• _EXERCISE BRIEF_
From the line with "Task: Toggle the" to the last line of the material, both inclusive, transcribe every line exactly and nothing else.
RECORDS FOR THE TASK: Begin
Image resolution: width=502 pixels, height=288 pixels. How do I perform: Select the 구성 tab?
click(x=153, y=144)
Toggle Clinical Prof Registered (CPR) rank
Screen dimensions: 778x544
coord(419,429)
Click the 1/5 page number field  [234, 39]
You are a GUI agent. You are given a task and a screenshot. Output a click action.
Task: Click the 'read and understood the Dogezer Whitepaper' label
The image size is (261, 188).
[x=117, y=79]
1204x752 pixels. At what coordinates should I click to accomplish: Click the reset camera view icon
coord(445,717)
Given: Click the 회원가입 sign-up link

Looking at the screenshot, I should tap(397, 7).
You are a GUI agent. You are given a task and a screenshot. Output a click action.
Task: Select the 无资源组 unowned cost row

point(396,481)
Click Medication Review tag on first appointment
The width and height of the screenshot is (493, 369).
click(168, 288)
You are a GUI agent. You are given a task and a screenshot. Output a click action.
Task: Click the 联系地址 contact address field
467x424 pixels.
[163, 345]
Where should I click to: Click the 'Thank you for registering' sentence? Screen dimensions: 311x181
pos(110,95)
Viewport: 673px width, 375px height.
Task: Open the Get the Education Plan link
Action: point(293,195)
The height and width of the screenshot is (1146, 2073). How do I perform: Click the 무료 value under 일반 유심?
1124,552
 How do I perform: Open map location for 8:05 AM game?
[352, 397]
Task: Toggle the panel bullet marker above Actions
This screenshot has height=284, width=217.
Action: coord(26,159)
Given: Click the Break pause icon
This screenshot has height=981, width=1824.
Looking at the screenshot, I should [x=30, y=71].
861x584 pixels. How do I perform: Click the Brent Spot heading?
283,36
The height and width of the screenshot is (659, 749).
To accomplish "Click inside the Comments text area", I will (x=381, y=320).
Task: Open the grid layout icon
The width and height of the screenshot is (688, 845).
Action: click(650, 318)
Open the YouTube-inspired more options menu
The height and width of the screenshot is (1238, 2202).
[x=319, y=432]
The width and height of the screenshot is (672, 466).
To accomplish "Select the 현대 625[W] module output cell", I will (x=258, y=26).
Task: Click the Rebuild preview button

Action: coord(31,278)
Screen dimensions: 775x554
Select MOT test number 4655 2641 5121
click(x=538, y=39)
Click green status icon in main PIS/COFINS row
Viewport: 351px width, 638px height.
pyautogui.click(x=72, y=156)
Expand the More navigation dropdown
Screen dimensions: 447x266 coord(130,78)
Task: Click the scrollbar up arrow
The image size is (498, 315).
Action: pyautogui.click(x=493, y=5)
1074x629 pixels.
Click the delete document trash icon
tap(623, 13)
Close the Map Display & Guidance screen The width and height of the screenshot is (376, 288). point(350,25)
RECORDS FOR THE TASK: End
• _RESPONSE TO THE EXERCISE_
Task: Toggle the panel bullet marker above Actions
This screenshot has height=284, width=217.
Action: coord(26,159)
Given: Click the Break pause icon
This screenshot has height=981, width=1824.
Looking at the screenshot, I should [x=30, y=71].
861x584 pixels. How do I perform: Click the Brent Spot heading?
283,36
The height and width of the screenshot is (659, 749).
To accomplish "Click inside the Comments text area", I will (x=381, y=320).
Task: Open the grid layout icon
The width and height of the screenshot is (688, 845).
Action: click(650, 318)
Open the YouTube-inspired more options menu
The height and width of the screenshot is (1238, 2202).
[x=319, y=432]
The width and height of the screenshot is (672, 466).
To accomplish "Select the 현대 625[W] module output cell", I will (x=258, y=26).
Task: Click the Rebuild preview button

Action: coord(31,278)
Screen dimensions: 775x554
Select MOT test number 4655 2641 5121
click(x=538, y=39)
Click green status icon in main PIS/COFINS row
Viewport: 351px width, 638px height.
pyautogui.click(x=72, y=156)
Expand the More navigation dropdown
Screen dimensions: 447x266 coord(130,78)
Task: Click the scrollbar up arrow
The image size is (498, 315).
Action: pyautogui.click(x=493, y=5)
1074x629 pixels.
Click the delete document trash icon
tap(623, 13)
Close the Map Display & Guidance screen The width and height of the screenshot is (376, 288). point(350,25)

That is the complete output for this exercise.